◆ **WHAT IS NEEDED**
Can you copy out, word for word, the stretch of the data below from the line containing "Viewport: 720px width, 550px" through the end of the data?

◆ **THE INPUT**
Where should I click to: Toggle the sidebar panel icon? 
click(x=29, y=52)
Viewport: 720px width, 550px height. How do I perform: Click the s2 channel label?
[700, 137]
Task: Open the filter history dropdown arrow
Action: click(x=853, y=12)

◆ **TASK SOLUTION**
Viewport: 720px width, 550px height. How do I perform: Click the s2 channel label?
[700, 137]
Task: Open the filter history dropdown arrow
Action: click(x=853, y=12)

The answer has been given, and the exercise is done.